## [Assignment]
From the data that follows, report the number of lines including "camera", and only that number.

********************

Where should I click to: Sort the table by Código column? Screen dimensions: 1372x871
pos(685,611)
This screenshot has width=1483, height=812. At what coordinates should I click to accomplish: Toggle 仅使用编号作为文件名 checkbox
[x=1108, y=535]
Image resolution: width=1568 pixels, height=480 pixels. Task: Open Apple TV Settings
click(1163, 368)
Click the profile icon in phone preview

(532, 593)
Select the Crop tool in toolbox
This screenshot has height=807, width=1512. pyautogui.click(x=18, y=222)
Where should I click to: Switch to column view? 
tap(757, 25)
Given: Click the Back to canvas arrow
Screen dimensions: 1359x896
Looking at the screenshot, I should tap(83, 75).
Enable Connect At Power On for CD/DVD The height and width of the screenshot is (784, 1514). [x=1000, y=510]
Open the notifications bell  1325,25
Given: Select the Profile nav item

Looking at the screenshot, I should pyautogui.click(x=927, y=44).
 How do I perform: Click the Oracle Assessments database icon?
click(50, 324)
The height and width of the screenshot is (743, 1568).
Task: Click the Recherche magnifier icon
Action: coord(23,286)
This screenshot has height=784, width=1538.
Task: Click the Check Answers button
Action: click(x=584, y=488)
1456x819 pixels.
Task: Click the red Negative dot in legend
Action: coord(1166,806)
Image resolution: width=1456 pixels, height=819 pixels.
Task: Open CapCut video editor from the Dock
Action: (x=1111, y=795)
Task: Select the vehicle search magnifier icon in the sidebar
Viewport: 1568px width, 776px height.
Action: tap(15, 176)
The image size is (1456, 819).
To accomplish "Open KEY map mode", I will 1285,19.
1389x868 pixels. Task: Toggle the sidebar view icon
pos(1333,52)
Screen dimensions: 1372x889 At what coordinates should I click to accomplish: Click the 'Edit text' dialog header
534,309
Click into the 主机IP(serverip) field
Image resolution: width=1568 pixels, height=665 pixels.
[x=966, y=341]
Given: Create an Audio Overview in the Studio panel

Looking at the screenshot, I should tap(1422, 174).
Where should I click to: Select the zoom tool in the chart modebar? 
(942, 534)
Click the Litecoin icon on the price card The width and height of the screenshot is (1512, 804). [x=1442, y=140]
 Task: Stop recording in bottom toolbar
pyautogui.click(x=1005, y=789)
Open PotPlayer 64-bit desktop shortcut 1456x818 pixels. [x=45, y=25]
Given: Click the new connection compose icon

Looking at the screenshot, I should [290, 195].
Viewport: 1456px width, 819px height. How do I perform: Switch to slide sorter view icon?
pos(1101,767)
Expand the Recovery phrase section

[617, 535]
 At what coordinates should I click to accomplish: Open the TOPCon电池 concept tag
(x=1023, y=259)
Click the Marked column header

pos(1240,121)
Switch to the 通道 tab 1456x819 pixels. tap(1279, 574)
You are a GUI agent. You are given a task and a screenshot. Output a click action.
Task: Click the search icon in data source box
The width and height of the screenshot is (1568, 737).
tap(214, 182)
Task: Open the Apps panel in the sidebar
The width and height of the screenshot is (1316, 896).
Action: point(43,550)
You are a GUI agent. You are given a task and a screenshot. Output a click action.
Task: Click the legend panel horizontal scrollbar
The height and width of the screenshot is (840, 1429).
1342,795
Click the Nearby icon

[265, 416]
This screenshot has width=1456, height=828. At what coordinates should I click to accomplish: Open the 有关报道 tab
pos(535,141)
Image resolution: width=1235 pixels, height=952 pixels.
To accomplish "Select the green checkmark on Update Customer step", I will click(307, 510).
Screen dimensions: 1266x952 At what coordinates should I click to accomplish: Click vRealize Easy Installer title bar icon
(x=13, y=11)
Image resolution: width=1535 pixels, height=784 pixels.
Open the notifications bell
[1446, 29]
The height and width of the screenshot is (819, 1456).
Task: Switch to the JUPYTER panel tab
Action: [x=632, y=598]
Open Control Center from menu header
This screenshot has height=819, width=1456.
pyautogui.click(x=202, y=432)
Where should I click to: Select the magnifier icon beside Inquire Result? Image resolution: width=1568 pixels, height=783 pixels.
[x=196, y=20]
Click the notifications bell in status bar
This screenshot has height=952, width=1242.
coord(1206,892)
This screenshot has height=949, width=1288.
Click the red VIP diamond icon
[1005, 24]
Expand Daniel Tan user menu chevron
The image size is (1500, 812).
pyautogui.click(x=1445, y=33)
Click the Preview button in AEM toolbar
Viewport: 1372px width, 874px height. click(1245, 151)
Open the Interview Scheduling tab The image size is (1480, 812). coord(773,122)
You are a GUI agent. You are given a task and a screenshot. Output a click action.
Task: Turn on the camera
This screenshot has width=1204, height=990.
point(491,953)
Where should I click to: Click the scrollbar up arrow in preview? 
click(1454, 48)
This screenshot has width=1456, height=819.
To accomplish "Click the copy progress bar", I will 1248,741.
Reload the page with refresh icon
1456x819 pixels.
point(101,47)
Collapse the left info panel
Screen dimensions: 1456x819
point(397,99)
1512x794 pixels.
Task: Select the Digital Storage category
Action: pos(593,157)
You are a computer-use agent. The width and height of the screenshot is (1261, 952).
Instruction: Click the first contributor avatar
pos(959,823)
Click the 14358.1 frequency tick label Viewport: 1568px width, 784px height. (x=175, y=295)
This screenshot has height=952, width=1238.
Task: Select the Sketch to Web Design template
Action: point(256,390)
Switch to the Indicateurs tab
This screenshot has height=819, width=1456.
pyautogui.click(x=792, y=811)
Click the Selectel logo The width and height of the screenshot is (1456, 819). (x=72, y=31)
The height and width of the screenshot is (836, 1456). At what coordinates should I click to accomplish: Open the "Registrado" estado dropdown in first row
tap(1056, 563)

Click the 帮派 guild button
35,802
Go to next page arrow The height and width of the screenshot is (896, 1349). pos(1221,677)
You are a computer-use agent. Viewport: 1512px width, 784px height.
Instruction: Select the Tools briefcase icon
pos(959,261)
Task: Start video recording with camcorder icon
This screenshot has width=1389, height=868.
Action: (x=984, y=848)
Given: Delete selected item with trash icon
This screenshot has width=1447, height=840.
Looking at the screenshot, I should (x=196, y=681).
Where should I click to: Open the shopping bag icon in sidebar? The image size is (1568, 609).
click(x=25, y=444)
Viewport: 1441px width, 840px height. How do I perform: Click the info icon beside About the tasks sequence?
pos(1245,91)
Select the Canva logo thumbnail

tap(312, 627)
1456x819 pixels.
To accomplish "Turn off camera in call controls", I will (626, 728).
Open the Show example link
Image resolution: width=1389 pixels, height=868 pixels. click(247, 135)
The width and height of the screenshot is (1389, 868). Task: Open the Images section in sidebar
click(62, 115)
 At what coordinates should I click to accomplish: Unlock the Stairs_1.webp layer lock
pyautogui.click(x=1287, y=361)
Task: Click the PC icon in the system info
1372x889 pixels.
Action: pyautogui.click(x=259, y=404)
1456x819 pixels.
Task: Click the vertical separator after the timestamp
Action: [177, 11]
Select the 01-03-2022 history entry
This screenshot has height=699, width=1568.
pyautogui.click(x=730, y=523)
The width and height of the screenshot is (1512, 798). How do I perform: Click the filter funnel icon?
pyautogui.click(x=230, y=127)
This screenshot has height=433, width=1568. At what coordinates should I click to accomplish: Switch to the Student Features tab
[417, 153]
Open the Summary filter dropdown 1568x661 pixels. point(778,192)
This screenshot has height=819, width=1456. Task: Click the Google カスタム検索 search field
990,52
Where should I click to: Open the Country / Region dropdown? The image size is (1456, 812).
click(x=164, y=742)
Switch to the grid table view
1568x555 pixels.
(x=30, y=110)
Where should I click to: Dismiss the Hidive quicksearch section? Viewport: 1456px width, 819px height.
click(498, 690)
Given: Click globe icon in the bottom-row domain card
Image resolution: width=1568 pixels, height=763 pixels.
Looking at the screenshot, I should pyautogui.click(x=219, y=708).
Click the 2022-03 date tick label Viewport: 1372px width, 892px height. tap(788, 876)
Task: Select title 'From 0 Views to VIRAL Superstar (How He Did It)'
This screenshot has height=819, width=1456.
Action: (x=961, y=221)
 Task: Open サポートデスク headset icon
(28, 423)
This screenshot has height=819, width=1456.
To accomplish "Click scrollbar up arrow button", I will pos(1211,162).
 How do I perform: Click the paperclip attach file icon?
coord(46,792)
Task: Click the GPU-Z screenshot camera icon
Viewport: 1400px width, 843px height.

********************

## [Result]
3